== TEXT SECTION ==
Even though presented in different forms, the most important phishing guidance would always remain the same –
- Check all emails with an embedded link thoroughly before taking any actions
- Inspect all URLs sent to you via email, tweets or messages for the embedded link
- Do not click on URLs from unknown senders
- Inspect the URL in the address bar before entering your login credentials on a page
- Use Multi-factor authentication for all sensitive accounts
But why is it so important to follow this guidance?
Why it’s important for you to follow phishing guidance actively
As Google and other Internet companies continue to beef up their security. It appears that cybercriminals too have begun shifting to novel phishing techniques. For instance, last month, we looked at a cyberattack that phished the customer experience team at Electronic Arts (EA) to gain access to more than 50 high-profile FIFA 22 player accounts protected by 2 factor authentication (2FA).
===
== DATASET CONTENT ==
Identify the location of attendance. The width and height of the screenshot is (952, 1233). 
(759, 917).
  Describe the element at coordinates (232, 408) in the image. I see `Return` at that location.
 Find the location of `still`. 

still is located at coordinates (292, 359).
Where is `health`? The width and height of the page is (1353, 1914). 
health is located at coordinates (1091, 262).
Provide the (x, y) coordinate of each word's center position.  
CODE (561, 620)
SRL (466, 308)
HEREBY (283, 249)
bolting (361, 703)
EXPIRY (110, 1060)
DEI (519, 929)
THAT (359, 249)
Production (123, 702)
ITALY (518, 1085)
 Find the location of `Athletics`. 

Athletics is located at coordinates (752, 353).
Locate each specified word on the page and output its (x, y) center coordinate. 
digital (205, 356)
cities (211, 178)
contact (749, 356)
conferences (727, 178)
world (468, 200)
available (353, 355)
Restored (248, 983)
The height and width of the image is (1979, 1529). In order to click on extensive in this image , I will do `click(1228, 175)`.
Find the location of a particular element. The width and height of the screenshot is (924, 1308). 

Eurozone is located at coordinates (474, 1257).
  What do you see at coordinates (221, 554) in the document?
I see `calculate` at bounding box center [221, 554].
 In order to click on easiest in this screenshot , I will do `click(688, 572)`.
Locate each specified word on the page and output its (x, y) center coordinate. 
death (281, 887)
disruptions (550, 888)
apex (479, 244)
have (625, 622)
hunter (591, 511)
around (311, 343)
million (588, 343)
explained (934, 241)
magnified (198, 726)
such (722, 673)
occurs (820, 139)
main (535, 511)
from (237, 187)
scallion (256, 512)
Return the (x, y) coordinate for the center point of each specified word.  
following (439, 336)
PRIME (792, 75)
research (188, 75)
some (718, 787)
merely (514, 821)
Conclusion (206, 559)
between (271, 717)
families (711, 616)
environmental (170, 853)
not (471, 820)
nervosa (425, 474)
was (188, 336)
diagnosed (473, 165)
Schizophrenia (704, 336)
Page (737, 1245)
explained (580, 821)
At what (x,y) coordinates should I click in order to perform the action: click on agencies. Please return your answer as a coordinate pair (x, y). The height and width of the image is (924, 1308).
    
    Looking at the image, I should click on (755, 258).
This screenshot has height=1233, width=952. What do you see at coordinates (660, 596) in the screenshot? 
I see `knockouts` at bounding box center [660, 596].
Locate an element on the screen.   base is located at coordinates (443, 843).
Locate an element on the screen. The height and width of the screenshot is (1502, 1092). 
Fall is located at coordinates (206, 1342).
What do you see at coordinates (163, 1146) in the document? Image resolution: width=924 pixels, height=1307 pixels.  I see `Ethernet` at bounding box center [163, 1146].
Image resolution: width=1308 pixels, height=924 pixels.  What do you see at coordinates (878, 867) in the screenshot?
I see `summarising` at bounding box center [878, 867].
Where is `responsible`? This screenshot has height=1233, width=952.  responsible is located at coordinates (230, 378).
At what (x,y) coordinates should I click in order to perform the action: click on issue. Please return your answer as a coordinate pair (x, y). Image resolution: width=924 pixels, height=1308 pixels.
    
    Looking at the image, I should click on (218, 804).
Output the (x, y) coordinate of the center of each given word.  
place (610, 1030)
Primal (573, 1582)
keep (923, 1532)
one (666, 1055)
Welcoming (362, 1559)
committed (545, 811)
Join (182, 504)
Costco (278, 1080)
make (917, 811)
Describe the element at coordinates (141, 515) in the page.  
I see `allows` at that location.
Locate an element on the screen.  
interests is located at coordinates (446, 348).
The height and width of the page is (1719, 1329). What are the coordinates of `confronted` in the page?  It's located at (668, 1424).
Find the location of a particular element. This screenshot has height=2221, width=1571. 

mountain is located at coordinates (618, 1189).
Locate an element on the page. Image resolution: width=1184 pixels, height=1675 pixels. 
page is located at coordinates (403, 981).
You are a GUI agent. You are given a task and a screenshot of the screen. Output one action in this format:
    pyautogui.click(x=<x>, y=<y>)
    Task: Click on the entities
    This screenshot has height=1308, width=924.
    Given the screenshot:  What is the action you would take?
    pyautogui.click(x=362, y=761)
===
→ WHAT THE TASK REQUIRES:
Resume the piece on phishing guidance after its final sentence, which describes the attack on Electronic Arts' customer experience team.

→ RESPONSE TO THIS EXERCISE:
This week, Lawrence Abrams of Bleeping computers pitched forward another instance of a deceitful phishing attack that can bypass two-factor authentication. Using this attack vector, criminals can bypass your 2FA protected accounts by tricking you into logging into your accounts over their servers. Unfortunately, once fall prey to this trick, the criminals would gain full access to your account, as by entering your One Time Passcode (OTP) on their server, you’ve authorized their device for using your account.
By following the basic phishing guidance you can prevent yourself from becoming a prey to this trick.
Other Phishing methods
This newly identified phishing technique is in addition to other prevailing phishing methods for bypassing 2FA. This includes real-time phishing, sim jacking, and man-in-the-middle attacks. Unfortunately, more than 1200 such phishing toolkits were found deployed in the wild by researchers last month. As per the report, these kits help criminals steal login credentials and the 2FA code. Some of them allow them to abuse the hacked account stealthily for a long time without the victims’ knowledge.
To guard your accounts from such attacks, you should change your passwords regularly.
Services such as Google and LinkedIn have also put in place processes to detect man-in-the-middle attacks and prevent the malicious login attacks mentioned above.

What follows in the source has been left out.